Beat falls with better BALANCE
WOMAN'S WEEKLY|October 20, 2020
How to strengthen your muscles, cut your risk of falling and supercharge your health!
TANYA PEAREY

A lot of good health comes down to good balance – a well-balanced diet, a decent work/life balance and the ability to move about without falling over. ‘Although falls can happen to any of us at any age, they’re the leading cause of death in older people,’ says Dr Melanie WynneJones. It’s the combination of decreasing muscle mass and strength as we age, plus weaker bones, which can break more easily if we fall. ‘One in three people over 65 falls at least once a year,’ she explains. ‘More than 70,000 suffer hip fractures, a quarter of which are fatal.’

But there are plenty of things we can do to maintain muscle strength and balance as we age. Keeping moving is key because it helps improve stability and muscle tone.

Yoga and Pilates can strengthen hip and knee muscles, and improve posture. And weight-bearing exercise, such as walking and jogging/running, are particularly good for building strong leg muscles, which can improve your strength and balance.
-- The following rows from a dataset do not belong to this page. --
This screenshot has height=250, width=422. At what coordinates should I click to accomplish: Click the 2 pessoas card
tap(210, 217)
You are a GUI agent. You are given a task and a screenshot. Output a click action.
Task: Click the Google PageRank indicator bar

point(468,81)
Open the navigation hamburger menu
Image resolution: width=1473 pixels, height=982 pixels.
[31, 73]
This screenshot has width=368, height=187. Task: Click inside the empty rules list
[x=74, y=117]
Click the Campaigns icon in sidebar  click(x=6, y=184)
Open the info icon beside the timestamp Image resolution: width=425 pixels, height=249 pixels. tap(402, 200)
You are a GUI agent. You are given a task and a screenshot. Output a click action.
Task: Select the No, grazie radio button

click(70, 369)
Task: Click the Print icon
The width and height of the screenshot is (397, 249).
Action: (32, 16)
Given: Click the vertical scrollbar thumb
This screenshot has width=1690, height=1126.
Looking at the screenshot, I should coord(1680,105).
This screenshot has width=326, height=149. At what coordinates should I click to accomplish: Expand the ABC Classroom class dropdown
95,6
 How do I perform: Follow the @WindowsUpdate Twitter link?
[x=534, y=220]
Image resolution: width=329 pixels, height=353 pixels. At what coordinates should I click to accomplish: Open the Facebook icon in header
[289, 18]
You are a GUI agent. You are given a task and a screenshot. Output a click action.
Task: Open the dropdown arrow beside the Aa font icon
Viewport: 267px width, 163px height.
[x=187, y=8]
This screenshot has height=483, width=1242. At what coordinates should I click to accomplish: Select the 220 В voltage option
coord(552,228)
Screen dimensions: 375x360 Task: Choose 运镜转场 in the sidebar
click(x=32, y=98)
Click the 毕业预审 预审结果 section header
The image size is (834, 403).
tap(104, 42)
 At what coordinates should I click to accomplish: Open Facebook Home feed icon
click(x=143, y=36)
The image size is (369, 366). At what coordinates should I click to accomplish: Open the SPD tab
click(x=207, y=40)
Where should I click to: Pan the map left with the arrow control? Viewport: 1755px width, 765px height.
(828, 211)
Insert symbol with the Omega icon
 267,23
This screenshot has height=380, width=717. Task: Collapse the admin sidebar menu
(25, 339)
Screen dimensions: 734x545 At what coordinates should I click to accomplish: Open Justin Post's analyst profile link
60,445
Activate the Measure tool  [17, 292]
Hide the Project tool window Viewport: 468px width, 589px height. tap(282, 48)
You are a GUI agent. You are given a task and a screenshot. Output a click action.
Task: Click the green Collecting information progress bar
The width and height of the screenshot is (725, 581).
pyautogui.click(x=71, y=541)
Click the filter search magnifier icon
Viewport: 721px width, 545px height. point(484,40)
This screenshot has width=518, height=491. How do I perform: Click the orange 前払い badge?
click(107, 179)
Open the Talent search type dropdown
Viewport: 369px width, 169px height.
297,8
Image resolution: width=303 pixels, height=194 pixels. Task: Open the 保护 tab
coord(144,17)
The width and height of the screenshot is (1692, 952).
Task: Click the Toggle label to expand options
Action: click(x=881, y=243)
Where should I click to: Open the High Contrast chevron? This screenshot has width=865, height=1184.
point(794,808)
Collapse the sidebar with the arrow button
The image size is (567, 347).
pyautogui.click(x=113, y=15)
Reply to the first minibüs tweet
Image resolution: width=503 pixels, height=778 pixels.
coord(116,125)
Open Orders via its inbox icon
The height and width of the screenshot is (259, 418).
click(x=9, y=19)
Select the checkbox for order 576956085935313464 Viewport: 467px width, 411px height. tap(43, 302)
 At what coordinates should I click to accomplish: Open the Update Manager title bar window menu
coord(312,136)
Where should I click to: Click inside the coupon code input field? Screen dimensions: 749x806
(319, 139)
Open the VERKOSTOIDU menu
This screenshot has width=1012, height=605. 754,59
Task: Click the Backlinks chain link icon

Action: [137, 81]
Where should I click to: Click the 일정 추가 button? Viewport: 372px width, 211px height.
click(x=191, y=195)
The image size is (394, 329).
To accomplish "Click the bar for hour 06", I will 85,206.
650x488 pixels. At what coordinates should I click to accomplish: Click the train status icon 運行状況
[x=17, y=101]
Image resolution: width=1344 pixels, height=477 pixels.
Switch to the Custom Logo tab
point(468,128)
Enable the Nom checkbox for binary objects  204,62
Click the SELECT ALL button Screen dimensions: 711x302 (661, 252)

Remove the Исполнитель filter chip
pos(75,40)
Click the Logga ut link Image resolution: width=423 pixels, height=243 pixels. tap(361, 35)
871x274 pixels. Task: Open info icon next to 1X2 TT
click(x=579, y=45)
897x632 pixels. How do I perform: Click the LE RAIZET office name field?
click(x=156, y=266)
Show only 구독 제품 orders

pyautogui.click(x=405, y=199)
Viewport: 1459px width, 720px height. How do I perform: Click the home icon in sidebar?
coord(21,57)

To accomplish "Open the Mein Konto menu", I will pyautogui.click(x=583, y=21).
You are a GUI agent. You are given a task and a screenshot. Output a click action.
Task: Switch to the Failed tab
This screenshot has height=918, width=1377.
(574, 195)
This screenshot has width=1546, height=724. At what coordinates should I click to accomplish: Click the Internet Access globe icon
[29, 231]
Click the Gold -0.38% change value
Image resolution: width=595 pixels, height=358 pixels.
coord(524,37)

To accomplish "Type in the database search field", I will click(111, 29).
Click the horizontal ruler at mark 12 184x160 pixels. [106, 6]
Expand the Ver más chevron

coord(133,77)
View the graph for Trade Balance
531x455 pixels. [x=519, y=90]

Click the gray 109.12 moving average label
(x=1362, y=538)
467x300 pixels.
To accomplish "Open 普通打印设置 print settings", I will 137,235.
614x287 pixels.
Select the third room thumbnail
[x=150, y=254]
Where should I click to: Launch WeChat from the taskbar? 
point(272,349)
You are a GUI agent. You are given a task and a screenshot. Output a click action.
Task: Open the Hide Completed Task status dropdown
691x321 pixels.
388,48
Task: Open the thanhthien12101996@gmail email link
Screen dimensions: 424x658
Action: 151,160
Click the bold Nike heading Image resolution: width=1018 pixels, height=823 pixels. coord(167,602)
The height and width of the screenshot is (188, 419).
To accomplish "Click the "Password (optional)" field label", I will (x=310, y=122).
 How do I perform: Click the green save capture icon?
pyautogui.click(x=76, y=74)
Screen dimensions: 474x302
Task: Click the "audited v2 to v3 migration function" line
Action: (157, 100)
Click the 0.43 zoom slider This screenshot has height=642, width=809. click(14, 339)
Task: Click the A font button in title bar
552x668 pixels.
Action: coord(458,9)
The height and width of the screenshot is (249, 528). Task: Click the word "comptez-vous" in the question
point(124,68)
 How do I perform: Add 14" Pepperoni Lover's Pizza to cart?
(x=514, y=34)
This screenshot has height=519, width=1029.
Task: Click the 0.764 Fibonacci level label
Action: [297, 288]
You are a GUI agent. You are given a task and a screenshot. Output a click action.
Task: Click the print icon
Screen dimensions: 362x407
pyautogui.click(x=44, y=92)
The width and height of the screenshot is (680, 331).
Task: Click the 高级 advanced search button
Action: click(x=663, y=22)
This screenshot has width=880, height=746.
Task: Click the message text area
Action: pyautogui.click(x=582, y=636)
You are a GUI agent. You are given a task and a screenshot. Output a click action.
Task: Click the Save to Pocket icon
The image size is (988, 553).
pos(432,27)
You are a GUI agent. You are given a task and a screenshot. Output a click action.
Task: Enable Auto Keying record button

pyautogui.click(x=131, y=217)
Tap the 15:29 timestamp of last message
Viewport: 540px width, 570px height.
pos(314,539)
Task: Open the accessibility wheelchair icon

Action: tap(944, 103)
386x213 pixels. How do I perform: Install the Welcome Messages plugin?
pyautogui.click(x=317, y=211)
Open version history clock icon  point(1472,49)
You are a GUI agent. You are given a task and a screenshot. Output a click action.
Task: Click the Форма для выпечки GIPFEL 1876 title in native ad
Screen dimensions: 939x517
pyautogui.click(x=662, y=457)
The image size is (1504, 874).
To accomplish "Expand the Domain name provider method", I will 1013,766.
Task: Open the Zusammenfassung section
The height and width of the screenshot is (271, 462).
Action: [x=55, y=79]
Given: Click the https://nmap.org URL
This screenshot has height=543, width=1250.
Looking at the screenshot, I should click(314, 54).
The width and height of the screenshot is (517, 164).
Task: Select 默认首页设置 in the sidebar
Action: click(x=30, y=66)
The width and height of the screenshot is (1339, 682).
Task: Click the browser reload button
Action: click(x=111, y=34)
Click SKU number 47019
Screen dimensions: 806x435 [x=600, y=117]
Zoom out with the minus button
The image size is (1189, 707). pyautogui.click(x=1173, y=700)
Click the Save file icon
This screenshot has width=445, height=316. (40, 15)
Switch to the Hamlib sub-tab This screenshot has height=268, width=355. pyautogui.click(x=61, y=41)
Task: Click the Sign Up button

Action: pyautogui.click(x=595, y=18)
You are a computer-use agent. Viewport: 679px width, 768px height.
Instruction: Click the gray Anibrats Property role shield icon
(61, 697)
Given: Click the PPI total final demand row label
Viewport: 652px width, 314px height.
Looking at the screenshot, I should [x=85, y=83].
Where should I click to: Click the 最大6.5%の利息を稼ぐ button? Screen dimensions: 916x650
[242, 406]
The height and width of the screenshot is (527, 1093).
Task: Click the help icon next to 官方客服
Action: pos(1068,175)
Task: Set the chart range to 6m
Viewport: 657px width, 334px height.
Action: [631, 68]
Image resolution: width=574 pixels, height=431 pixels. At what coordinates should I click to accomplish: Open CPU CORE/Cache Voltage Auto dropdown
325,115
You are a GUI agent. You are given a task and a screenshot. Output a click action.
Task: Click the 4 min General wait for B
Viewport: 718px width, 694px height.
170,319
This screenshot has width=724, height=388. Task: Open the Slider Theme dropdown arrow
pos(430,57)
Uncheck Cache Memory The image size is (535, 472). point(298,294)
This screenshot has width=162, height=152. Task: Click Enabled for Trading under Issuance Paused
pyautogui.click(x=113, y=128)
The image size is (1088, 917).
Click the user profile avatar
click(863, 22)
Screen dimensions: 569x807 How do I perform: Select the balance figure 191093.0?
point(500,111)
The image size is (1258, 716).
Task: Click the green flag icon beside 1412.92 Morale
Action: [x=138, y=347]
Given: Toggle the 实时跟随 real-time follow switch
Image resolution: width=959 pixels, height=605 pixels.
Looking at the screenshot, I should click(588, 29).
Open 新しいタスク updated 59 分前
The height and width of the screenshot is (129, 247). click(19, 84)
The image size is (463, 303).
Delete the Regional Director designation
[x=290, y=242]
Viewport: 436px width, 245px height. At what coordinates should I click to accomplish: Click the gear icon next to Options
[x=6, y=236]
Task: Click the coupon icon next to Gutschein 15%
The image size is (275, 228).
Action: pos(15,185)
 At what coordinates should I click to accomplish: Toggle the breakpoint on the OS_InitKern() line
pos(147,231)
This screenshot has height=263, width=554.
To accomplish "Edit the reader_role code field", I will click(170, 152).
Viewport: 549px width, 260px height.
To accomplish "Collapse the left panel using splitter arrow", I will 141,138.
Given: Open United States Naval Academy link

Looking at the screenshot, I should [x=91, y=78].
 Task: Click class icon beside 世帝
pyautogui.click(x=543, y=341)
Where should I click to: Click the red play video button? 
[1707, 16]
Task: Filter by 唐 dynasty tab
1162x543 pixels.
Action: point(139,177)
Am I getting enough resistance?

Resistance exercise helps build strong muscles, which are not only important for balance – good muscle mass boosts your immune system and metabolism, and helps you maintain a healthy weight. Make sure you do some resistance exercise a couple of times a week. Weights or resistance bands are great but you don’t need to be sweating it in a gym because body-weight exercise work just as well.